### Task goal
Every line of the data must be retyped exactly as it stands.

### Source data

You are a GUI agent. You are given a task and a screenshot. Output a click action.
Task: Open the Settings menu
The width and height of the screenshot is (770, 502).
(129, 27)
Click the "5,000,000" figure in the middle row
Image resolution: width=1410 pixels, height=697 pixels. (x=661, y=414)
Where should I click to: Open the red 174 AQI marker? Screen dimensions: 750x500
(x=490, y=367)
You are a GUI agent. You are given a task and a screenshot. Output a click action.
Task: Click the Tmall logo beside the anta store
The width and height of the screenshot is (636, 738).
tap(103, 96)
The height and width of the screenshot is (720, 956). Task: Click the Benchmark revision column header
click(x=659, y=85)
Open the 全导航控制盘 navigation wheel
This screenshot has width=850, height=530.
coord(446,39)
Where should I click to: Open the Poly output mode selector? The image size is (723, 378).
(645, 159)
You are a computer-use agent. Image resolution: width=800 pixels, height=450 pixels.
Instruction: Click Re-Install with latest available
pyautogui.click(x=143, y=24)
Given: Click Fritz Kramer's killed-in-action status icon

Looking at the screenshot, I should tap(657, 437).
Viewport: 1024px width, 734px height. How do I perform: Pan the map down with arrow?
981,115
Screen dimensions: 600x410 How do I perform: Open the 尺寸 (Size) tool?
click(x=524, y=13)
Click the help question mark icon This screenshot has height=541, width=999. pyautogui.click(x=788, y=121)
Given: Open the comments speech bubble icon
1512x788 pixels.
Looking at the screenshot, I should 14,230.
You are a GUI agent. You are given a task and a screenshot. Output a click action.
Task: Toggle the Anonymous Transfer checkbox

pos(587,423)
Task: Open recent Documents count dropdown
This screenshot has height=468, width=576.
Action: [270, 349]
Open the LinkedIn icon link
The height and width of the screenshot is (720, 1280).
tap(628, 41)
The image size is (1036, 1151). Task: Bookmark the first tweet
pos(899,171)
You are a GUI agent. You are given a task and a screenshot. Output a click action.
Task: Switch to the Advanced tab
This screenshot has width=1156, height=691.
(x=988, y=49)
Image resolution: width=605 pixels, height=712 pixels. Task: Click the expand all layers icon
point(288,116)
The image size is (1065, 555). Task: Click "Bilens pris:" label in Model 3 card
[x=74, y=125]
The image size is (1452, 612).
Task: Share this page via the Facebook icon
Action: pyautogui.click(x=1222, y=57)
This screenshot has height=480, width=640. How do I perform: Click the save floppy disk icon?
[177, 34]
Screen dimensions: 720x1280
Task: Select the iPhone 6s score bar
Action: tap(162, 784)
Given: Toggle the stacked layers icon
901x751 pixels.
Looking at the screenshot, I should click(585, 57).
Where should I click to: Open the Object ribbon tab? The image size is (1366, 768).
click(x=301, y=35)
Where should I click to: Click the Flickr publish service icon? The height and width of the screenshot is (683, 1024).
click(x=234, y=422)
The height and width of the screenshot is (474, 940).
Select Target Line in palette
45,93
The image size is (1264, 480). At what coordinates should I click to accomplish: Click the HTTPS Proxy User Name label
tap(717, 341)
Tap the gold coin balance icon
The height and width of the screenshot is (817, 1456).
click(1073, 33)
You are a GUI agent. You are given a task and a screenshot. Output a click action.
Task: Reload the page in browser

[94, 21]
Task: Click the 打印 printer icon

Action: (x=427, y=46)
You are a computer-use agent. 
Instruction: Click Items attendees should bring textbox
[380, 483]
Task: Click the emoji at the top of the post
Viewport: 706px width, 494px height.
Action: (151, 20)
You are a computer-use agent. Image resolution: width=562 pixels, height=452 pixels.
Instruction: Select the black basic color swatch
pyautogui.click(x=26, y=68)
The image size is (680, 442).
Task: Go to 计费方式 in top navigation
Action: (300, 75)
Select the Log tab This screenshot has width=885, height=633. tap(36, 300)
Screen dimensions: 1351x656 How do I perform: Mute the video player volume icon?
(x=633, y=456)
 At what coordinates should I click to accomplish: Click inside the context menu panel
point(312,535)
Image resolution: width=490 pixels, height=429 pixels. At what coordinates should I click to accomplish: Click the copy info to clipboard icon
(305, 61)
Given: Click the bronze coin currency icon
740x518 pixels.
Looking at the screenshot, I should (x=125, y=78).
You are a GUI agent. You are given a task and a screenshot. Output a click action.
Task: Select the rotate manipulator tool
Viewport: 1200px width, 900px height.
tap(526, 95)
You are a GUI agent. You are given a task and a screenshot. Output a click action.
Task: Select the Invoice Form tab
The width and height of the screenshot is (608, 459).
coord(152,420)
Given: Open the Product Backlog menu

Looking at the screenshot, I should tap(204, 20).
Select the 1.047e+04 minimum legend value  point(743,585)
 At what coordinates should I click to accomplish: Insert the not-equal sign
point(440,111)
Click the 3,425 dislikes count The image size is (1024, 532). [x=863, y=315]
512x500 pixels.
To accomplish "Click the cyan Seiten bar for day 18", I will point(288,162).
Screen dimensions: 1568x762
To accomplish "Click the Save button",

### Output
You are a GUI agent. You are given a task and a screenshot. Output a click action.
Task: Open the Settings menu
The width and height of the screenshot is (770, 502).
(129, 27)
Click the "5,000,000" figure in the middle row
Image resolution: width=1410 pixels, height=697 pixels. (x=661, y=414)
Where should I click to: Open the red 174 AQI marker? Screen dimensions: 750x500
(x=490, y=367)
You are a GUI agent. You are given a task and a screenshot. Output a click action.
Task: Click the Tmall logo beside the anta store
The width and height of the screenshot is (636, 738).
tap(103, 96)
The height and width of the screenshot is (720, 956). Task: Click the Benchmark revision column header
click(x=659, y=85)
Open the 全导航控制盘 navigation wheel
This screenshot has width=850, height=530.
coord(446,39)
Where should I click to: Open the Poly output mode selector? The image size is (723, 378).
(645, 159)
You are a computer-use agent. Image resolution: width=800 pixels, height=450 pixels.
Instruction: Click Re-Install with latest available
pyautogui.click(x=143, y=24)
Given: Click Fritz Kramer's killed-in-action status icon

Looking at the screenshot, I should tap(657, 437).
Viewport: 1024px width, 734px height. How do I perform: Pan the map down with arrow?
981,115
Screen dimensions: 600x410 How do I perform: Open the 尺寸 (Size) tool?
click(x=524, y=13)
Click the help question mark icon This screenshot has height=541, width=999. pyautogui.click(x=788, y=121)
Given: Open the comments speech bubble icon
1512x788 pixels.
Looking at the screenshot, I should 14,230.
You are a GUI agent. You are given a task and a screenshot. Output a click action.
Task: Toggle the Anonymous Transfer checkbox

pos(587,423)
Task: Open recent Documents count dropdown
This screenshot has height=468, width=576.
Action: [270, 349]
Open the LinkedIn icon link
The height and width of the screenshot is (720, 1280).
tap(628, 41)
The image size is (1036, 1151). Task: Bookmark the first tweet
pos(899,171)
You are a GUI agent. You are given a task and a screenshot. Output a click action.
Task: Switch to the Advanced tab
This screenshot has width=1156, height=691.
(x=988, y=49)
Image resolution: width=605 pixels, height=712 pixels. Task: Click the expand all layers icon
point(288,116)
The image size is (1065, 555). Task: Click "Bilens pris:" label in Model 3 card
[x=74, y=125]
The image size is (1452, 612).
Task: Share this page via the Facebook icon
Action: pyautogui.click(x=1222, y=57)
This screenshot has height=480, width=640. How do I perform: Click the save floppy disk icon?
[177, 34]
Screen dimensions: 720x1280
Task: Select the iPhone 6s score bar
Action: tap(162, 784)
Given: Toggle the stacked layers icon
901x751 pixels.
Looking at the screenshot, I should click(585, 57).
Where should I click to: Open the Object ribbon tab? The image size is (1366, 768).
click(x=301, y=35)
Where should I click to: Click the Flickr publish service icon? The height and width of the screenshot is (683, 1024).
click(x=234, y=422)
The height and width of the screenshot is (474, 940).
Select Target Line in palette
45,93
The image size is (1264, 480). At what coordinates should I click to accomplish: Click the HTTPS Proxy User Name label
tap(717, 341)
Tap the gold coin balance icon
The height and width of the screenshot is (817, 1456).
click(1073, 33)
You are a GUI agent. You are given a task and a screenshot. Output a click action.
Task: Reload the page in browser

[94, 21]
Task: Click the 打印 printer icon

Action: (x=427, y=46)
You are a computer-use agent. 
Instruction: Click Items attendees should bring textbox
[380, 483]
Task: Click the emoji at the top of the post
Viewport: 706px width, 494px height.
Action: (151, 20)
You are a computer-use agent. Image resolution: width=562 pixels, height=452 pixels.
Instruction: Select the black basic color swatch
pyautogui.click(x=26, y=68)
The image size is (680, 442).
Task: Go to 计费方式 in top navigation
Action: (300, 75)
Select the Log tab This screenshot has width=885, height=633. tap(36, 300)
Screen dimensions: 1351x656 How do I perform: Mute the video player volume icon?
(x=633, y=456)
 At what coordinates should I click to accomplish: Click inside the context menu panel
point(312,535)
Image resolution: width=490 pixels, height=429 pixels. At what coordinates should I click to accomplish: Click the copy info to clipboard icon
(305, 61)
Given: Click the bronze coin currency icon
740x518 pixels.
Looking at the screenshot, I should (x=125, y=78).
You are a GUI agent. You are given a task and a screenshot. Output a click action.
Task: Select the rotate manipulator tool
Viewport: 1200px width, 900px height.
tap(526, 95)
You are a GUI agent. You are given a task and a screenshot. Output a click action.
Task: Select the Invoice Form tab
The width and height of the screenshot is (608, 459).
coord(152,420)
Given: Open the Product Backlog menu

Looking at the screenshot, I should tap(204, 20).
Select the 1.047e+04 minimum legend value  point(743,585)
 At what coordinates should I click to accomplish: Insert the not-equal sign
point(440,111)
Click the 3,425 dislikes count The image size is (1024, 532). [x=863, y=315]
512x500 pixels.
To accomplish "Click the cyan Seiten bar for day 18", I will point(288,162).
Screen dimensions: 1568x762
To accomplish "Click the Save button",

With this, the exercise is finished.